The lack of evidence for any real problem with candy-flavored meth hasn't stopped the drug-fightin' senatorial duo, though. In a Monday press release [18], Grassley announced that he and Feinstein were reintroducing the Saving Kids From Dangerous Drugs Act. It was as if the debunking of the myth had never occurred.
"The candy-flavored meth bill comes after reports detailing the growing trend of candy-flavored meth," the press release breathlessly, if belatedly, warned. "According to law enforcement officers and drug treatment officials, methamphetamine and other illegal drugs are being colored, packaged and flavored in ways designed to attract children and minors."
"It's disturbing that drug dealers are trying to lure teens and young kids by flavoring drugs to taste like candy. This latest craze needs to be dealt with before it's too late," Grassley said. "We've also got to make sure our law enforcement has the tools they need to adequately enforce the laws we pass. The legislation that Senator Feinstein and I have introduced should make drug dealers think twice about selling candy flavored drugs to our kids and help law enforcement keep the Combat Meth Act effective."
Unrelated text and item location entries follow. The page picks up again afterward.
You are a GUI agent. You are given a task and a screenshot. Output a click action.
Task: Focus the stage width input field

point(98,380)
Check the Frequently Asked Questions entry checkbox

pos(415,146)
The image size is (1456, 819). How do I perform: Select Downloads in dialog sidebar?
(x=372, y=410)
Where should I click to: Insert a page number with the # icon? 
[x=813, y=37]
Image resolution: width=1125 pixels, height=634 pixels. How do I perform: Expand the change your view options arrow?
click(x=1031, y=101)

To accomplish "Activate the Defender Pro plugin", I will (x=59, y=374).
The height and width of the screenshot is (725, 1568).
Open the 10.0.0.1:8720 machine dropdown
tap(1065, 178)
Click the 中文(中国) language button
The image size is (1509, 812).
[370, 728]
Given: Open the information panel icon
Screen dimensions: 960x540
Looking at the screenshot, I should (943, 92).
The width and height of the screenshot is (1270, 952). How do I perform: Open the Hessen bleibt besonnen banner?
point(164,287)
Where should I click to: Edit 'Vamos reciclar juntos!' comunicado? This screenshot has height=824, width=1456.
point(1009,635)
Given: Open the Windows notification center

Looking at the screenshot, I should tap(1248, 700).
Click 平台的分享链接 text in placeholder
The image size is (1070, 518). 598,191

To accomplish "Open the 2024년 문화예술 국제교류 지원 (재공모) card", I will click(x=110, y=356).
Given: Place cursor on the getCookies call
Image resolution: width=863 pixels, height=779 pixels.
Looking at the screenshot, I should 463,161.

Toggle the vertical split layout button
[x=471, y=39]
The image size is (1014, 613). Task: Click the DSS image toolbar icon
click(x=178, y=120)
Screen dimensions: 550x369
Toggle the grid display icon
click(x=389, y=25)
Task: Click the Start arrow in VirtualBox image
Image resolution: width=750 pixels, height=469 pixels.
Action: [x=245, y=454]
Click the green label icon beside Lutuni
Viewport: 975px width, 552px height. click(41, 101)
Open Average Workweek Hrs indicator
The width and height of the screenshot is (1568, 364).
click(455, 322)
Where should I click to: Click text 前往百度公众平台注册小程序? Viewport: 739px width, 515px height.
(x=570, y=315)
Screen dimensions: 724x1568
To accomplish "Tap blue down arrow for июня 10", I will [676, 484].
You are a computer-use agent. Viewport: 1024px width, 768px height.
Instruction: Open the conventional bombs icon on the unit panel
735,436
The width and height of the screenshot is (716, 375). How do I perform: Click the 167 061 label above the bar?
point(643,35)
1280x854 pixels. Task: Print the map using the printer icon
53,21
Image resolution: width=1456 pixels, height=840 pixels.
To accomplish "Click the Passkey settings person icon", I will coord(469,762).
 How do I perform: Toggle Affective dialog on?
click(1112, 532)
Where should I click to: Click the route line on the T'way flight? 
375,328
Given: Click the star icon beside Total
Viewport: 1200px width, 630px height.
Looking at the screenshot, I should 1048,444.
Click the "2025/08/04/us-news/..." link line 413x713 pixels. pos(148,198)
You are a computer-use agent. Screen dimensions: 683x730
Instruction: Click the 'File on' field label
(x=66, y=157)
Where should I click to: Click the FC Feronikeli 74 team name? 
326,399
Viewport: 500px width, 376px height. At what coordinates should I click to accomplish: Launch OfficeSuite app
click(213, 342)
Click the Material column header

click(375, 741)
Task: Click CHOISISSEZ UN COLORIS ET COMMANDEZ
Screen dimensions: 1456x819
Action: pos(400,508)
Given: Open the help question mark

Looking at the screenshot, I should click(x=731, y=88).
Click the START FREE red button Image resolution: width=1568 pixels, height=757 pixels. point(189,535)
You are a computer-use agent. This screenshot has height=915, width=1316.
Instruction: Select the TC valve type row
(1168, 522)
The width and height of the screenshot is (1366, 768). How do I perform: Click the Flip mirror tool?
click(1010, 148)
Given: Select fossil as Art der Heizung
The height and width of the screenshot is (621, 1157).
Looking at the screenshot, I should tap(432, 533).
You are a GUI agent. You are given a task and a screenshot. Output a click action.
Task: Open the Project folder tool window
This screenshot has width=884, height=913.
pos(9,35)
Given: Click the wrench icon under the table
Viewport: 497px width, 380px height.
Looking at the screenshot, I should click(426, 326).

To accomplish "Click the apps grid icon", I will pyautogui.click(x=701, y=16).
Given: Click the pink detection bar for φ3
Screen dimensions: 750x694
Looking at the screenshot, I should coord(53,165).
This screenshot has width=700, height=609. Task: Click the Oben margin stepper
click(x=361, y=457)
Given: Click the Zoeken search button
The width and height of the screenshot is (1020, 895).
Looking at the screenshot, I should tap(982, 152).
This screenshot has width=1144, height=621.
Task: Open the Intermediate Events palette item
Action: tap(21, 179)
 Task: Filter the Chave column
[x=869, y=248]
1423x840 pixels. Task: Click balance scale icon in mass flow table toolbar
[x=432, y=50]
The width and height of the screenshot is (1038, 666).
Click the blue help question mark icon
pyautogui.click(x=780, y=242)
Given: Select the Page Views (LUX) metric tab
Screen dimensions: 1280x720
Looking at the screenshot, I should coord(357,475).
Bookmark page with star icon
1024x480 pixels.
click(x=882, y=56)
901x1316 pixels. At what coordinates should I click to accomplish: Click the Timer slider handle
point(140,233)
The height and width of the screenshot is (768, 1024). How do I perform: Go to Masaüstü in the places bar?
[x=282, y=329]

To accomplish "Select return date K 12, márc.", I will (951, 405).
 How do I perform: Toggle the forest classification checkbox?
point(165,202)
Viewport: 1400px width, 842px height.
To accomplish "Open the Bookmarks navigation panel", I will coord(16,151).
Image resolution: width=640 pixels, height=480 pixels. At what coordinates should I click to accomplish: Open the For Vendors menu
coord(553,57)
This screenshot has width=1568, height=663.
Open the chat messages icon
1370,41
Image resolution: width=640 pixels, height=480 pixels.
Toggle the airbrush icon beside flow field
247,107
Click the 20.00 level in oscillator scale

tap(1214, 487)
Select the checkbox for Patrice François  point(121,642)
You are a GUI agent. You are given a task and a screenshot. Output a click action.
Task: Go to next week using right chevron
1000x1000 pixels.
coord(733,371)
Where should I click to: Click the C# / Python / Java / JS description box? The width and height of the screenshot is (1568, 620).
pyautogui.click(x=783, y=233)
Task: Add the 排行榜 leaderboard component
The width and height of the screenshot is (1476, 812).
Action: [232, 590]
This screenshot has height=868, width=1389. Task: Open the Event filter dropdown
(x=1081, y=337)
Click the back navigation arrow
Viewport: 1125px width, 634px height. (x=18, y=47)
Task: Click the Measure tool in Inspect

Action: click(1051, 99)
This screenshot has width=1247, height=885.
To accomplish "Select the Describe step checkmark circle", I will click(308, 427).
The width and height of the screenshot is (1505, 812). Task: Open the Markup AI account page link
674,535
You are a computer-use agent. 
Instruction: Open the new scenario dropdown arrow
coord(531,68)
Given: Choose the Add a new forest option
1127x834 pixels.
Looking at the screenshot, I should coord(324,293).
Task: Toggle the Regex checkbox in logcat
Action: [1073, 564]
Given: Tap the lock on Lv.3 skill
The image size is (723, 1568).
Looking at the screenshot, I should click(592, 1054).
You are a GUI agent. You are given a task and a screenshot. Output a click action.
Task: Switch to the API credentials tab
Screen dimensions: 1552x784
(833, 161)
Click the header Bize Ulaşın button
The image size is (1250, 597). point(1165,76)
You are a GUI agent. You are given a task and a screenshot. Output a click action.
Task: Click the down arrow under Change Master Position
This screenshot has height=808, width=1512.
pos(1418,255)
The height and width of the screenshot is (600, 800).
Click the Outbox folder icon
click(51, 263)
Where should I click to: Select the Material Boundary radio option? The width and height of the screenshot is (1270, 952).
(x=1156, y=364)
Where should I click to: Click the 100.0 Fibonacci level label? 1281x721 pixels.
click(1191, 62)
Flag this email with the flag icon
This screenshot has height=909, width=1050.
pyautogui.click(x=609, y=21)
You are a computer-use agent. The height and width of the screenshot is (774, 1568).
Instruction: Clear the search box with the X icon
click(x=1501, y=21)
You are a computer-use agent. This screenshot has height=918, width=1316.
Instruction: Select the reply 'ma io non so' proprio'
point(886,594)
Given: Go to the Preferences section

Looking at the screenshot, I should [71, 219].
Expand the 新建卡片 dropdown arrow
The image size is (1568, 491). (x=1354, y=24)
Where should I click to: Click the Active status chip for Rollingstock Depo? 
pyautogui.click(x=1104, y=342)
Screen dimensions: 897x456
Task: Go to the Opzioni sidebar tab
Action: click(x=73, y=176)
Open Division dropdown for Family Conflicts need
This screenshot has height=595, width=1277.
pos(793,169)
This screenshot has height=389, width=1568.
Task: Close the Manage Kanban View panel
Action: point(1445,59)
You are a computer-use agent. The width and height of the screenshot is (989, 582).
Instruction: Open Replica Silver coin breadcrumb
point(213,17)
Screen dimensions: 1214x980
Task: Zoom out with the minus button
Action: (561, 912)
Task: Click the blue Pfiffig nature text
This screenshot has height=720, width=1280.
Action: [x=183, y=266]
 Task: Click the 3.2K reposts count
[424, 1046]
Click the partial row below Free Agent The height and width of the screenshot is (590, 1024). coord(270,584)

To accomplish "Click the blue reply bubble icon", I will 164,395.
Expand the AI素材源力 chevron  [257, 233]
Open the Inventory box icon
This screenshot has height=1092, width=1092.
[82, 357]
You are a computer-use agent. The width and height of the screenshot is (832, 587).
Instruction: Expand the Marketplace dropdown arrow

Under federal law, anyone who sells drugs to someone under 21 faces a mandatory minimum one-year prison sentence and a sentencing enhancement that doubles the sentence, or triples it for a repeat offense. Under the Feinstein-Grassley bill, the same penalty would also apply to anyone who "manufactures, creates, distributes, or possesses with intent to distribute a controlled substance that is flavored, colored, packaged or otherwise altered in a way that is designed to make it more appealing to a person under 21 years of age, or who attempts or conspires to do so."
In addition to addressing a problem that doesn't exist, the bill is written so vaguely as to apply to all kinds of illicit drug packaging. Would an ecstasy tablet stamped with a cartoon image qualify? How about heroin packaged under cute names? How about marijuana in a baggie with a smiley face sticker? For answers, you will have to consult your local federal prosecutor. Or, if there is any sense in Washington, this bill will meet the same ignominious fate as its predecessor and be assigned to the dustbin of history.